• Alors voilà, je ne sais pas quoi faire de cette affaire tant elle est visqueuse. Mais j’ai le sentiment que dans le périmètre d’intelligence de seenthis , ce sont des choses que l’on peut partager.

    Dimanche j’ai perdu un ami. Ce n’était pas un ami proche, mais il était quelqu’un que j’aimais beaucoup. Je l’ai vu deux ou trois fois en tout, nous avons beaucoup échangé par mail il y a une dizaine d’années et nettement moins ces derniers temps, non que nous étions fâchés, c’est juste que nous ne travallions plus dans les mêmes cercles. Par ailleurs cet ami était un écrivain, et plus exactement un putain d’écrivain. Dimanche soir, quand mon ami J. m’a appelé, elle était en pleurs, elle m’a dit je t’appelle parce que je sais que tu n’es pas sur Facebook ― ben non je suis sur le Facebook bio comme tout une chacun sait ici ― mais voilà Phil Rahmy est mort aujourd’hui. J’étais fauché.

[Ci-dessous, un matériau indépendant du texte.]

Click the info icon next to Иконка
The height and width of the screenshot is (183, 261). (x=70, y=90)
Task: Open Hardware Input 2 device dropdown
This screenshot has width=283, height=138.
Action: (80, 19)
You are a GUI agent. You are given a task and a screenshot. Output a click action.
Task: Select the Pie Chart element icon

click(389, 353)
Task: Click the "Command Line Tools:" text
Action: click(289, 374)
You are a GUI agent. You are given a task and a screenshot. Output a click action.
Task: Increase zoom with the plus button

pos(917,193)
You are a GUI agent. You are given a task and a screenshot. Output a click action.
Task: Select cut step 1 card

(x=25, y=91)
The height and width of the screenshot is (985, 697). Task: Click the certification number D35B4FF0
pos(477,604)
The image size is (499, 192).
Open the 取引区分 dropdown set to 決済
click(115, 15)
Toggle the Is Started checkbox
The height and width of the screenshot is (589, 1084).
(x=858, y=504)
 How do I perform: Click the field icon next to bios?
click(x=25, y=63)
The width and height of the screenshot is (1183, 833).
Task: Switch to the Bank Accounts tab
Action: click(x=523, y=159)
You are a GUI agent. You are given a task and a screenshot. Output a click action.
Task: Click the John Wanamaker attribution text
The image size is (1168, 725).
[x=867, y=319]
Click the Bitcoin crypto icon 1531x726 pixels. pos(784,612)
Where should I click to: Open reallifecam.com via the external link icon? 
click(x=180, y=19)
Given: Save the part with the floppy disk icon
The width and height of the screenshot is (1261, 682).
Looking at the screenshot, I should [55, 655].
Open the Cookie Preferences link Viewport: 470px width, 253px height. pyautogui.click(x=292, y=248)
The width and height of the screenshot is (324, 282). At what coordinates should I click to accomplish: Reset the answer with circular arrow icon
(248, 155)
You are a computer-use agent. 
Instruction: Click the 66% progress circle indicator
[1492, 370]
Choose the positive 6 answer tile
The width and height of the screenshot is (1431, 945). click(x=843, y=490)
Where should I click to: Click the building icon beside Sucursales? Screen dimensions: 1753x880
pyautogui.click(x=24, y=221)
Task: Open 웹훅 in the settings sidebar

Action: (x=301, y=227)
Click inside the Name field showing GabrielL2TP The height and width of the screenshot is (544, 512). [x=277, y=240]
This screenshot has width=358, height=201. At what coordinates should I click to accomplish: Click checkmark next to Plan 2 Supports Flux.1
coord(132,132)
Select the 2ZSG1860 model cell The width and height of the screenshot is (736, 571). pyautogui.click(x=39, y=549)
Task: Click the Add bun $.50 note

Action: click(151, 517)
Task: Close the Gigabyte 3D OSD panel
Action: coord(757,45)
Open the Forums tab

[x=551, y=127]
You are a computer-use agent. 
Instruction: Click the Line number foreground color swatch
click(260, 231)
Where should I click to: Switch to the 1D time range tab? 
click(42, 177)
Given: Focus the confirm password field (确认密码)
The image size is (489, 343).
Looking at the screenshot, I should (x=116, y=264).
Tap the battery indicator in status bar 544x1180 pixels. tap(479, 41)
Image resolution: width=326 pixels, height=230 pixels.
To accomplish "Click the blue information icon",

    J’étais tout seul dans ma chambre, en train de travailler sur un texte que j’ai d’abord intitulé les Fantômes quand j’ai commencé à l’écrire. Maintenant cela s’appelle Frôlé par un V1 . Le 15 septembre j’ai croisé dans la rue à Montreuil l’actrice Romane Bohringer et le soir même en me connectant j’ai appris que l’acteur Harry Dean Stanton était mort ce jour-là aussi. Et je me suis interrogé de savoir pourquoi cela me faisait étrange à la fois d’avoir croisé une actrice dont je ne sais pas grand chose, je la connais surtout pour une raison anecdotique, elle est la sosie d’une amie proche, elle, et pourquoi j’étais ému à l’annonce de la disparition d’un acteur dont je connais en tout et pour tout, je crois, trois films, Paris, Texas de Wim Wenders, dont il est l’acteur principal, mais aussi deux petits rôles, un dans Missouri Breaks d’Arthur Penn et un dans Alien de Ridley Scott.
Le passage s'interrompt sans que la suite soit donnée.